Temperature-dependent functional inversion of Cav3.2 channels during repetitive activity
摘要
Temperature strongly influences neuronal excitability and voltage-gated ion channel function. Cav3.2 T-type calcium channels are highly expressed in dorsal root ganglion and trigeminal ganglion neurons, where they contribute to nociceptive signaling, cold hypersensitivity, and neuropathic pain. However, how temperature influences Cav3.2 function during repetitive neuronal activity remains incompletely understood. Here, we investigated the effects of temperature on Cav3.2 gating and calcium influx using whole-cell voltage-clamp recordings performed at 37 °C, 22 °C, and 13 °C. Cooling markedly reduced macroscopic current amplitude under conventional voltage-step protocols while profoundly slowing activation, inactivation, deactivation, and recovery from inactivation kinetics.
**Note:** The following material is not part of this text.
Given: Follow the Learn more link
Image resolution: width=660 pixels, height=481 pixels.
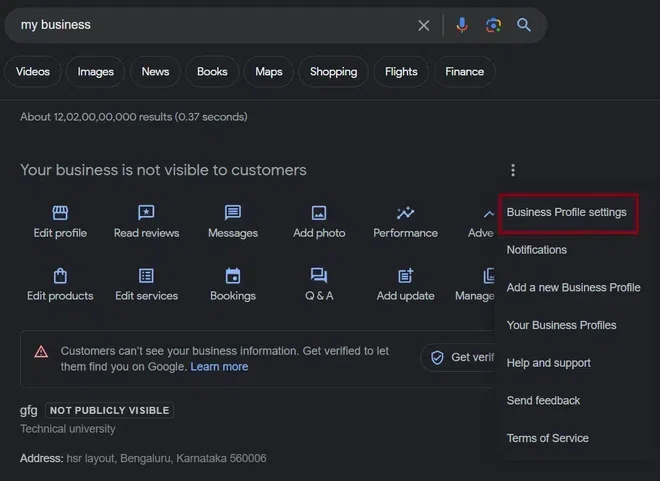Looking at the screenshot, I should pyautogui.click(x=219, y=366).
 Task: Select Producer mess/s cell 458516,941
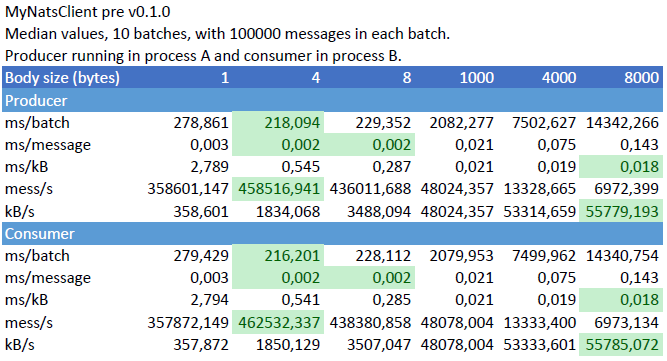[x=278, y=189]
In contrast, steady-state voltage dependence was comparatively less affected, revealing highly non-uniform temperature sensitivity across distinct gating transitions. During trains of action-potential-like waveforms delivered at 10–100 Hz, increasing stimulation frequency progressively inverted the temperature dependence of Cav3.2-mediated calcium influx. Although cooling reduced peak current amplitude, it promoted sustained channel activity and enhanced cumulative calcium influx during high-frequency stimulation. This functional inversion resulted from disproportionate slowing of channel gating kinetics, particularly inactivation and deactivation. A kinetically slowed Cav3.2 variant (V416R) reproduced key low-temperature kinetic features and markedly attenuated this inversion. Together, these findings identify a previously unrecognized temperature-dependent functional inversion of Cav3.2 channels during repetitive activity with potentially important pathophysiological implications.